─── Exercise material

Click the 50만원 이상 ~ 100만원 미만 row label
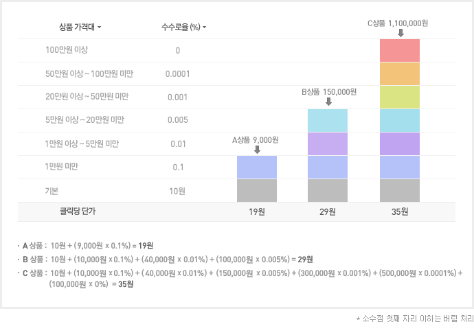 coord(89,73)
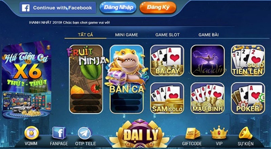271x149 pixels.
Task: Open the Giftcode ticket icon
Action: [192, 133]
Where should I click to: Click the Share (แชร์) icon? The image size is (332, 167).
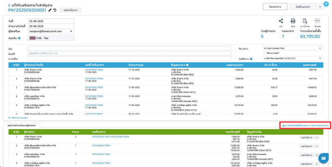pyautogui.click(x=281, y=21)
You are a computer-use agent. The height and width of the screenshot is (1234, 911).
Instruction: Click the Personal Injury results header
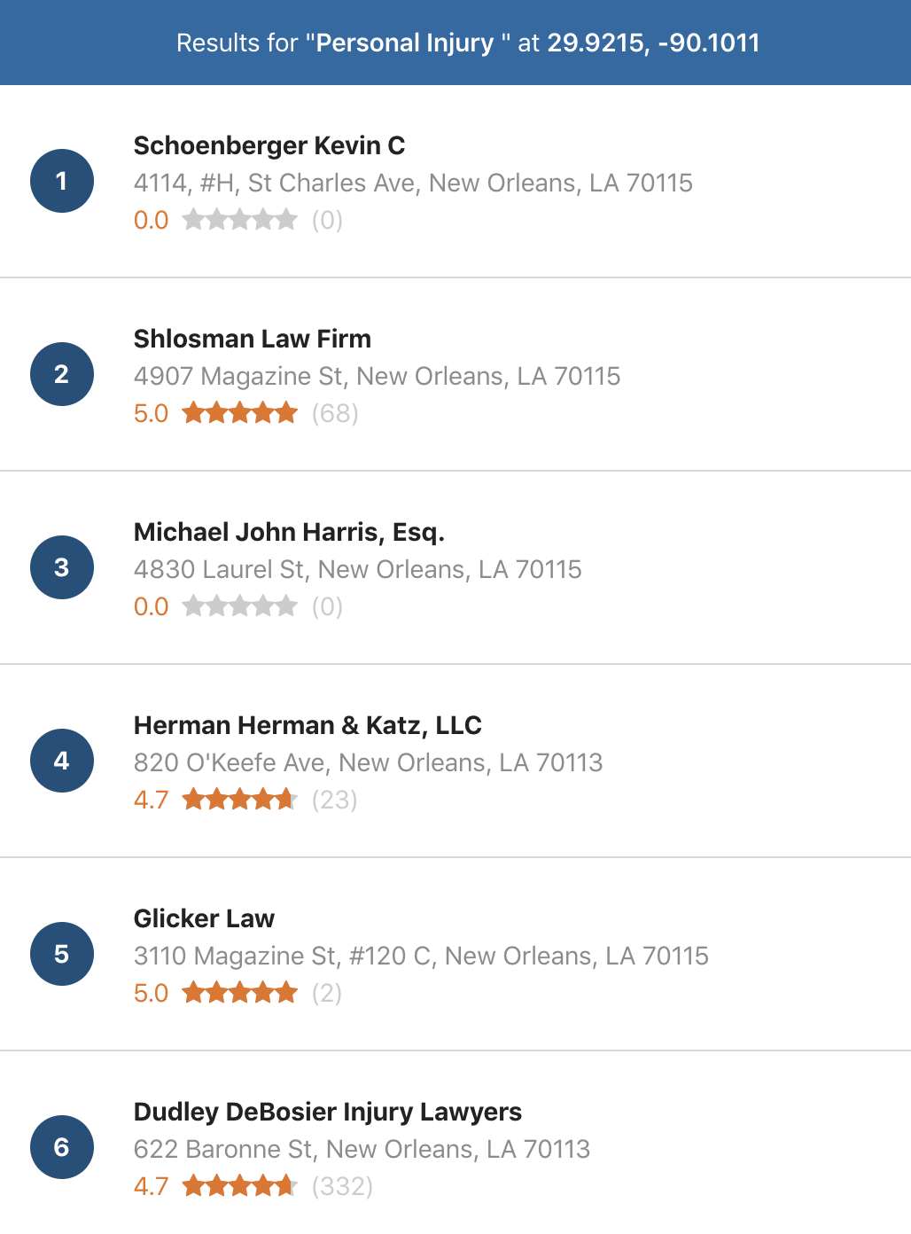456,43
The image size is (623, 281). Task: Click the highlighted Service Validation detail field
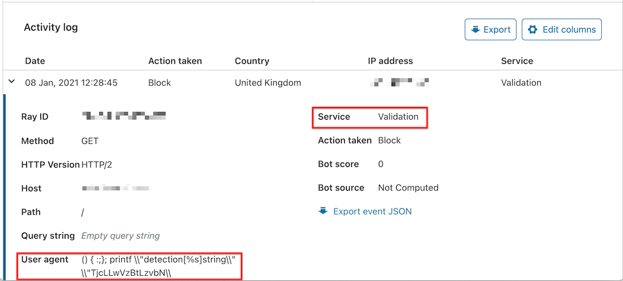[369, 116]
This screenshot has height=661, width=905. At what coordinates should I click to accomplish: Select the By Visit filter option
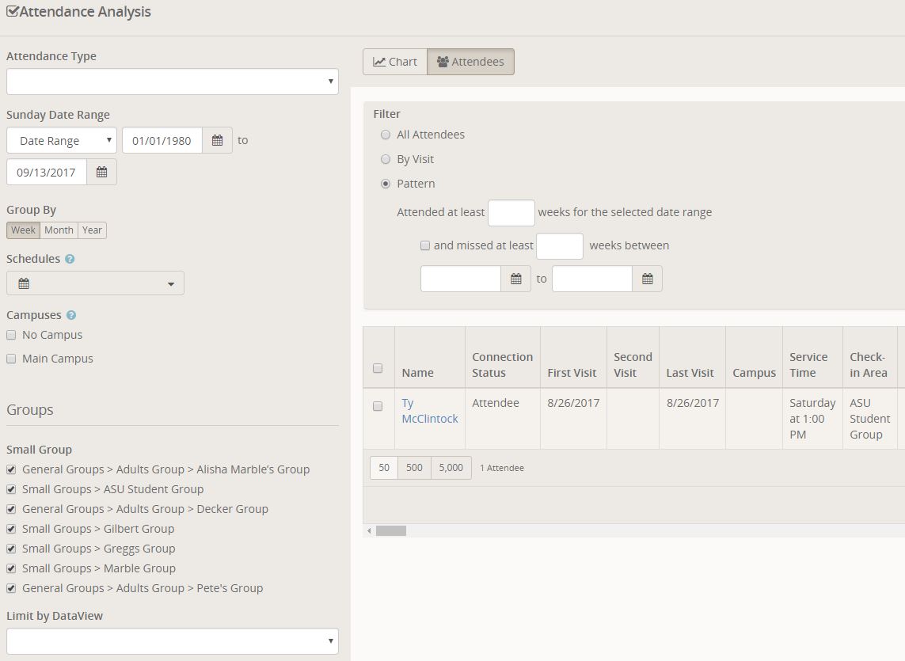(x=386, y=159)
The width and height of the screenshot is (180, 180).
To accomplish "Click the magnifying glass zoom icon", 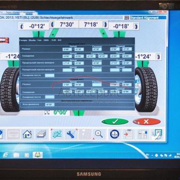I will point(99,134).
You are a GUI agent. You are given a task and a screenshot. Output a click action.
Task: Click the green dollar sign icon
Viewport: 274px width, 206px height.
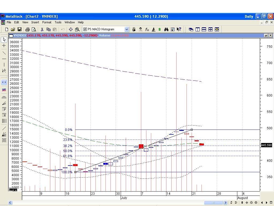(160, 29)
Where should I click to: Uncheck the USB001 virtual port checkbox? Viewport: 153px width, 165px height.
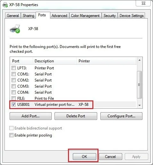pyautogui.click(x=13, y=104)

──────

* _Problem statement_
Write out the stretch from the start of the records through the line containing "pyautogui.click(x=281, y=21)", leaving the pictures out.

* _Response to this exercise_
Click the 50만원 이상 ~ 100만원 미만 row label
 coord(89,73)
271x149 pixels.
Task: Open the Giftcode ticket icon
Action: [192, 133]
Where should I click to: Click the Share (แชร์) icon? The image size is (332, 167).
pyautogui.click(x=281, y=21)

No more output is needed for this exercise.